Whether the “all other duties” phrase is included or not, it is critical to vet-out this type of person in your hiring process and hire people that are self-initiators.

In addition, you need to identify this quality in your existing team members and either correct it or let them go as soon as it rears its ugly head. This business is tough enough without having to monitor every employee to see if they are doing their job “and all other duties as required.”

Production Managers at-risk

In my experience, adding this “all other duties” phrase can be particularly impactful in the Production Manager role. Most people that move into this role are highly motivated, experienced and very driven to do whatever is necessary without additional tasks being assigned.

Because many Production Managers are skilled at many of the functions of remodeling, including the “all other duties” phrase can lead to them taking on additional tasks, regardless if they have the time to do them. This not only increases the likelihood of primary tasks not being completed on time, it also leads to increased hours for the PM and job burnout.

Without spelling out the job description in detail, the production manager’s primary role is to manage production. There are some pre-job-start functions that accompany this but in general when the job is sold, the production manager and his/her team take over.

As the economy continues to improve, the number of inbound calls taken by a company expands as do the sales. It puts a strain on the sales-to-production process so typically a company begins looking for ways to increase the speed that projects get turned over.

Very often estimating is the process that is turned over to the PM as an “all other duties required.” If a PM is not a solid estimator or is not effectively trained to capture all of the non-production related expenses (overhead, sales margin, etc.) damage to a company’s GP can be fast and critical.

Don’t take it from the field

Another task that often gets assigned to the Production Manager is the ordering of materials and job scheduling. Often there is a presumption that the PM, being as talented as he/she typically is, will be smarter than the field staff so they should order materials and create the job schedule.

Not only does this take time away from their primary roles of managing people and production, it robs the Project Managers or Lead Carpenters of the very tasks that create ownership and efficiencies.

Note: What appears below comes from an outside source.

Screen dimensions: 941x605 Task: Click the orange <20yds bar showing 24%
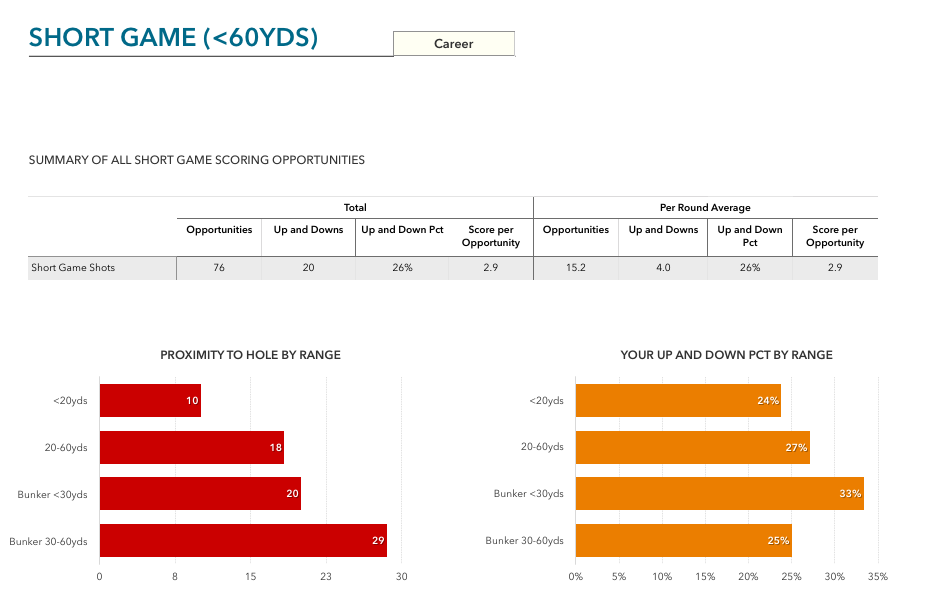coord(678,401)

In some instances, the Production Manager takes on these additional tasks to compensate for lack of ability in the Job Manager. Instead of training a Job Manager to do their job properly they take the tasks on themselves and work 60-70 hours a week and eventually burn-out and leave.


So how do we fix Job Description Creep?

  • As you grow, invest in the right people before the function is required. This allows for proper on-boarding and training before their role is critical.
  • Resist the urge to take on work unless you have the structure (manpower in sales & production) to produce it effectively and at your desired GP.

In our Production Manager Roundtables we have found that if a PM can clearly define the additional tasks that they have either been assigned or taken on, they can focus on their primary roles of managing people and production. These “and all other duties as required” tasks can be properly assigned, distributed and trained, leading to greater profitability and job satisfaction.